*PASSAGE PROVIDED*.
On the top of my head a few points seems to be obvious:
- The people in charge were too old. The system failed to include younger generations which made it lose touch with the people and made it harder to keep developing Soviet society
- The development of the nomenklatura as a new bourgeoisie within the party made the system lose track of revolutionary goals and opened up for corruption
- The Sino-Soviet split is one of the great tragedies of the communist movement as it prevented a strong communist block from forming. I don't know enough about it to say if and how it could have been prevented but it is certainly high on my "Things in history I wish would have turned out differently" list.
- Cultural conservatism did more harm than good to the USSR. I understand the fear that western cultural products could act like a Trojan horse for capitalist ideology but ultimately attempts to prevent western culture from affecting the USSR was experienced as silly in the population and made Soviet culture look weak and outdated in comparison. Maybe a more permissive and confident cultural policy that invited foreign inputs and expanded upon them in a socialist context could have made a difference and put the socialist world on the cultural offensive. It shouldn't be that hard to pick up on a youth culture that rebelled against conservative bourgeois norms and see it through a socialist lens.
- The balance that was found between protecting the revolution and the individual liberties of the people left the people dissatisfied and eroded trust in the system. It is a hard question; naive liberal permissiveness would have exposed the USSR to bourgeois subversion and brought the system down even faster but the people really didn't like the censorship and the secret police stuff. Maybe there are valuable lessons to learn from China about being permissive and even inviting of public criticism of material problems and concrete policies but cracking down on challenges to the socialist system, ie. people should be welcome to tell about how the bus system is run badly and how the guy in charge is corrupt but they shouldn't be allowed to say that done capitalist should own and profit from it.

*AVAILABLE DATA*.
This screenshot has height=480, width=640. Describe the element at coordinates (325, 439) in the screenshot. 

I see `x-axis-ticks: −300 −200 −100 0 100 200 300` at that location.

*ACTION ITEM*. Set down word for word everything in the remarks on the Soviet Union above, from "- The balance" down to "profit from it.".

*TASK ANSWER*.
- The balance that was found between protecting the revolution and the individual liberties of the people left the people dissatisfied and eroded trust in the system. It is a hard question; naive liberal permissiveness would have exposed the USSR to bourgeois subversion and brought the system down even faster but the people really didn't like the censorship and the secret police stuff. Maybe there are valuable lessons to learn from China about being permissive and even inviting of public criticism of material problems and concrete policies but cracking down on challenges to the socialist system, ie. people should be welcome to tell about how the bus system is run badly and how the guy in charge is corrupt but they shouldn't be allowed to say that done capitalist should own and profit from it.